Begin at the line below that has "Edm88 LINK RESMI [option] (31, 507)" and stop after the line that has "КОРИЧАС: итоги II триместра (495, 1183)". Please restate only those lines, word for word.

Stored items
________________________________________

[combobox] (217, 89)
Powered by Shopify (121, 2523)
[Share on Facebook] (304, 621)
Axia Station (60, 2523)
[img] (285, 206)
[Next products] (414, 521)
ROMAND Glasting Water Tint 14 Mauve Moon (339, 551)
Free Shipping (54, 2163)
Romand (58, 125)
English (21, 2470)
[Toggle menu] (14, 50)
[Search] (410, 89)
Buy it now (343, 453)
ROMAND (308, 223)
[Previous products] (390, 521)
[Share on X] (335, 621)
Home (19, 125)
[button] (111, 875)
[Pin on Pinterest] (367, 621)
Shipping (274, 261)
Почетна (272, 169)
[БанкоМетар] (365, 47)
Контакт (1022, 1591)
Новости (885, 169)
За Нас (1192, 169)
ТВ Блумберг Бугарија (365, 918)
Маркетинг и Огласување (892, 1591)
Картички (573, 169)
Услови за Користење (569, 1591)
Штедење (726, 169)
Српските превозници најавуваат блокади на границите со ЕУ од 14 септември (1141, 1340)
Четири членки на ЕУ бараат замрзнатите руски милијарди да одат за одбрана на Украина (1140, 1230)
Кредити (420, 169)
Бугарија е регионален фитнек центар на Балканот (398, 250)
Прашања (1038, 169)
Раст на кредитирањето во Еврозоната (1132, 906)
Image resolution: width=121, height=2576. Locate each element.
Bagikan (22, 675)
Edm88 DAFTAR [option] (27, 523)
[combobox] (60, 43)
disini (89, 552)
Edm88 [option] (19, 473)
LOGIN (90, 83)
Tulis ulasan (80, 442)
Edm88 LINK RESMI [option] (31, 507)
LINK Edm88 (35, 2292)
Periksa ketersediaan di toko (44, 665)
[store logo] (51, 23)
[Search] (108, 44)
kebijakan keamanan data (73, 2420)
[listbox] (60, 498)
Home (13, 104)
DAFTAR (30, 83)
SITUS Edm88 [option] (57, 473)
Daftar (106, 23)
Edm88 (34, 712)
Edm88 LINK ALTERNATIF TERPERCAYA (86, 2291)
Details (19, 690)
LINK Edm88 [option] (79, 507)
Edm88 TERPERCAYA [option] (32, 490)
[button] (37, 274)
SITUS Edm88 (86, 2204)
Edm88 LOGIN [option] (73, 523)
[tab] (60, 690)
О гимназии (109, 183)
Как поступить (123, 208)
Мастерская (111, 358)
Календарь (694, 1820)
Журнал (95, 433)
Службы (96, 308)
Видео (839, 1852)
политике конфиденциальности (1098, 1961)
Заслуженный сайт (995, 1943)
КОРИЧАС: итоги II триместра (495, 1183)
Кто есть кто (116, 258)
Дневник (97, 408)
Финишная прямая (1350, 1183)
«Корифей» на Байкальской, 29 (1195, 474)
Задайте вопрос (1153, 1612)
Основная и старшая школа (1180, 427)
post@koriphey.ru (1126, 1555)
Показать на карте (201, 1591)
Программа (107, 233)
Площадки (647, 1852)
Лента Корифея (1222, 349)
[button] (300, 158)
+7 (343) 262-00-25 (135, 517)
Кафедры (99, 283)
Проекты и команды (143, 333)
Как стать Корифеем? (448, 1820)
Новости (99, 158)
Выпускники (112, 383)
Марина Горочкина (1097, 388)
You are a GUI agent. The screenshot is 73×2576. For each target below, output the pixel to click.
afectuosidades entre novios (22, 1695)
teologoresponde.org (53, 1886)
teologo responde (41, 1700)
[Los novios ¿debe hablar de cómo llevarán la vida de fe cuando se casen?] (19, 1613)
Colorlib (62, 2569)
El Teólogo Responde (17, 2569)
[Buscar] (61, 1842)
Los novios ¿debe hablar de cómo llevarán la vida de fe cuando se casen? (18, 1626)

________________________________________

Worked solution:
Edm88 LINK RESMI [option] (31, 507)
LINK Edm88 (35, 2292)
Periksa ketersediaan di toko (44, 665)
[store logo] (51, 23)
[Search] (108, 44)
kebijakan keamanan data (73, 2420)
[listbox] (60, 498)
Home (13, 104)
DAFTAR (30, 83)
SITUS Edm88 [option] (57, 473)
Daftar (106, 23)
Edm88 (34, 712)
Edm88 LINK ALTERNATIF TERPERCAYA (86, 2291)
Details (19, 690)
LINK Edm88 [option] (79, 507)
Edm88 TERPERCAYA [option] (32, 490)
[button] (37, 274)
SITUS Edm88 (86, 2204)
Edm88 LOGIN [option] (73, 523)
[tab] (60, 690)
О гимназии (109, 183)
Как поступить (123, 208)
Мастерская (111, 358)
Календарь (694, 1820)
Журнал (95, 433)
Службы (96, 308)
Видео (839, 1852)
политике конфиденциальности (1098, 1961)
Заслуженный сайт (995, 1943)
КОРИЧАС: итоги II триместра (495, 1183)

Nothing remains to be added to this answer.